Acórdão nº 398/12.8TBLGS.E1.S1 de Supremo Tribunal de Justiça (Portugal), 31 de Maio de 2016

Magistrado ResponsávelGABRIEL CATARINO
Data da Resolução31 de Maio de 2016
EmissorSupremo Tribunal de Justiça (Portugal)
  1. – Relatório.

    O AA intentou contra BB acção declarativa de condenação, com processo ordinário, pedindo que: “a) - seja proferida sentença que produza os efeitos da declaração negocial da Ré faltosa, transferindo o direito de propriedade das fracções autónomas que aquela prometeu vender ao AA, dos prédios construídos nos lotes 4.1, 4.2 e 4.3 do Loteamento Municipal de …, freguesia de … do AA, designadamente: - no lote 4.1, as fracções autónomas J e L (ambos apartamentos T3), correspondentes ao 1.º A e ao 1.º B, respectivamente, com as descrições 2117-J e 2117-L; - no lote 4.2, as fracções autónomas A (T4), B (T2) e F (T3) correspondentes ao r/c A, ao r/c B, e ao 1.º C, respectivamente com as descrições 2118-A, 2118-B e 2118-F; - no lote 4.3 as fracções autónomas A (T2), B (t3), E (T2) e G (T3), correspondentes ao r/c A, ao r/c B, ao r/c E e ao 1.º B, respectivamente, com as descrições 2119-A, 2118-B, 2119-E e 2119-G; b) - condenar-se a Ré a entregar ao AA o montante do débito garantido correspondente a cada fracção autónoma, prometida vender, para expurgação das hipotecas registadas a favor do Instituto da Habitação e da Reabilitação Urbana, uma para garantia do capital de € l.771. 257, 00, juros e despesas com o montante máximo assegurado de € 2.235.326, 33, e a outra para garantia do capital de € 249.533,00, juros e despesas, com o montante máximo assegurado de € 314.910,65, acrescido dos respectivos juros, vencidos e vincendos até ao seu integral pagamento, as quais se encontram registadas na Conservatória do Registo Predial de …, sob as apresentações 41 de 2007/12/13 e 28, de 2008/06/30.

    Em alternativa e para o caso da impossibilidade de cumprimento por parte da Ré, c) condenar-se a Ré a indemnizar o AA, pela quantia de € 581.886, 74, correspondente ao dobro da quantia que este lhe entregou aquando da escritura a título de sinal, acrescida de juros de mora, á taxa legal, vencidos e vincendos, até integral pagamento.

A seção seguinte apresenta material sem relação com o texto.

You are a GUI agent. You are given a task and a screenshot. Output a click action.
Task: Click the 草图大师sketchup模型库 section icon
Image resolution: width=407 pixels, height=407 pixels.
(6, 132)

    Na contestação – cfr. fls. 82 a 85 – a demandada defende-se por excepção – inidoneidade do pedido alternativo; excepção de não cumprimento (exceptio non adempli contratus) – e por impugnação (artigos 36 a 38).

    Na réplica – cfr. fls. 91 a 95 - a demandante contravém contra as deduzidas excepções e pede a condenação da demandada como litigante de má-fé (artigos 31 e 32).

    No despacho saneador – cfr. fls. 115 a 119 – foram julgadas improcedentes as excepções deduzidas e relegou para a apreciação do juiz de julgamento a decisão sobre a oportunidade e prazo da consignação em depósito do preço em falta, seguido de despacho de condensação com a selecção dos factos assentes e controvertidos.

    Após audiência de discussão e julgamento – cfr. fls. 183 e 184 – foi proferido despacho interlocutório – cfr. fls. 187 -, a ordenar ao Autor a consignação em depósito do preço em dívida, no prazo de vinte dias, e à Ré, no mesmo prazo, a junção aos autos da licença de utilização, o certificado energético, e certidão actualizada do registo predial das fracções prometidas vender.

    Tendo decorrido os referidos prazos, os autos voltaram para a prolação da sentença, com os elementos documentais cuja junção foi ordenada à Ré, e não tendo o Autor consignado em depósito o preço em dívida.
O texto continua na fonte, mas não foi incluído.